Отлетаю к своей двери. Убираю волосы, прилипшие к губам, и смотрю ему в лицо.
Я почти поддалась. Он прав, миг назад все зависело от него, осознаю свое падение, и щеки огнем горят, а он точно такой же - взъерошенный и красивый, и невозмутимый, в кресле развалился, смотрит в ответ.
– Если можно одному, значит, и другим тоже, - после паузы говорит он.
– Виктор не один, нас трое. Ты ведь не глупая девочка, все понимаешь, - он опускает руку вниз, и поднимает с коврика улетевшую пачку, открывает, зубами вытягивает сигарету.
– Какая между нами тремя разница, знаешь?
Если бы и знала, не сказала, язык не поворачивается во рту, с трудом сглатываю.
– Умение вертеть хвостиком - это не все, лапушка, подразнить и поулыбаться - ты не на тех нарвалась.
– он не закуривает, зажимает сигарету в уголке губ. Смотрит на меня неотрывно.
– Я никогда не буду обращаться с тобой так, как сейчас. А они будут.
По коже несутся мурашки. На мне его куртка, на мне его запах. Я слушаю его, и не верю ему больше, играет со мной, словно кошка с мышкой, он такой же, как они, он Рождественский.
– Что ты маленькая, напугал тебя?
– его голосу возвращается привычная легкость. Он отбрасывает сигарету и подается ко мне.
– Просто доверься, - просит он вкрадчиво, - я тебя не обижу, - обещает.
И я взрываюсь
– Хватит мне лапшу на уши вешать!
– рявкаю и машу рукой в окно, - пошел вон.
Он смотрит на меня несколько секунд, мое терпение и так закончилось, он усмехается.
– А дальше что, Алиса?
– Вон иди из моей машины!
– кричу.
Он не уходит, с блеском в глазах разглядывает меня.
За лямку хватаю рюкзак, что провалился между сиденьем и дверью, и щелкаю ручкой. Выбираюь на улицу и стягиваю его куртку, швыряю в салон.
– Куда ты рванула, - он тоже выходит, мнет в руках джинсовку.
– Иди сюда, холодно же, оденься, дура!
– Пошел нах*й!
– выкрикиваю на всю улицу, и на нас оглядываются прохожие, на холодном ветру обхватываю себя за плечи и пячусь по тротуару, не выпускаю его из виду.
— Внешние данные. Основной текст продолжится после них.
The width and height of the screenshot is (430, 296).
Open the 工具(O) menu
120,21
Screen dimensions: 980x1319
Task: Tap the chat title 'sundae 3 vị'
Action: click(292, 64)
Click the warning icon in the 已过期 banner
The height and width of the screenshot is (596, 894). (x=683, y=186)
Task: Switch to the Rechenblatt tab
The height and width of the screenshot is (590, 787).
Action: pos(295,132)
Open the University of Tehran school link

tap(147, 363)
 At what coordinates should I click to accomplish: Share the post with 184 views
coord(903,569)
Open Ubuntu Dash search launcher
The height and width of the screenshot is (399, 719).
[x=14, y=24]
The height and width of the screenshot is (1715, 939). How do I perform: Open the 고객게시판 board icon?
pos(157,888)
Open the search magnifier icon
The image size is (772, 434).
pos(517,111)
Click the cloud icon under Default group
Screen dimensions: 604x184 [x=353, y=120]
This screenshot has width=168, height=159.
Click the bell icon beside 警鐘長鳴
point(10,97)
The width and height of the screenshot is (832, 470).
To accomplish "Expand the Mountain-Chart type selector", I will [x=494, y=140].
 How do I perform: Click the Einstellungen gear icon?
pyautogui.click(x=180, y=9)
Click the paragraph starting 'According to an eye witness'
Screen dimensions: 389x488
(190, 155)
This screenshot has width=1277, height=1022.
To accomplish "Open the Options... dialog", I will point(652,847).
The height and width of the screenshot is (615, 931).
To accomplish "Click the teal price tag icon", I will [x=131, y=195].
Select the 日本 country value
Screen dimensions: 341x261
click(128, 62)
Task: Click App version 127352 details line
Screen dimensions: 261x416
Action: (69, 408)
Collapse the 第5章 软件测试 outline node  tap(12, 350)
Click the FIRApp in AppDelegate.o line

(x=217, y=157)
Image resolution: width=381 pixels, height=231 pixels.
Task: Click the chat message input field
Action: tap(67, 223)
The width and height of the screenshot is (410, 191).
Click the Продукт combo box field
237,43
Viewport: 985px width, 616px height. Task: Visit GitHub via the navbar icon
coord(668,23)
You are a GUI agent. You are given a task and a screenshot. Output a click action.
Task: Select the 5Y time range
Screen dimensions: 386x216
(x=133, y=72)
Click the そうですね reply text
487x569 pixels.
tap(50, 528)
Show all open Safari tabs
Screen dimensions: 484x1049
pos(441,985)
Он отвлекается, чтобы ширинку застегнуть, куртка падает из его рук на асфальт.
Пользуясь случаем, ускоряю шаг, юркаю между деревьев и бегу по желтому газону, ветер свистит в ушах, я знаю одно - в дом к этим монстрам я больше не вернусь.
Глава 31
–
Мы разговаривали с Александром. Документы у нас на руках. Коттедж сдавался со всей обстановкой, мы не мошенники, у нас дети, - хмуро говорит рыжеволосая женщина.Она стоит в дверях моего дома.
И не пускает меня на порог.
– А когда вы заехали?
– растерянно тереблю связку. Я даже ключ в замок вставить не успела, эта зоркая дама завидела меня, едва я вошла в ворота.
– Сегодня с утра заехали, сразу, как дом посмотрели, - отвечает она и плотнее кутается в шикарную белую шаль.
– У вас все? Тогда до свидания, некогда мне тут с вами стоять.
Она хлопает дверью.
Смотрю, как баран на новые ворота и топчусь на крыльце.
После универа заехала в магазин за новой курточкой, и теперь мне хотя бы не холодно. И на этом хорошие новости заканчиваются.
Потому, что машины моей возле киностудии не было. Мы с Ником поменялись ролями, и теперь злостный угонщик он.
В нашем доме уже живут незнакомые люди, а мою комнату заняла дочка этой блондинки, у которой красивая шаль.
Такси я отпустила.
Что еще?
Понуро спускаюсь по ступенькам и бреду обратно к воротам. В десятый раз набираю Викин номер.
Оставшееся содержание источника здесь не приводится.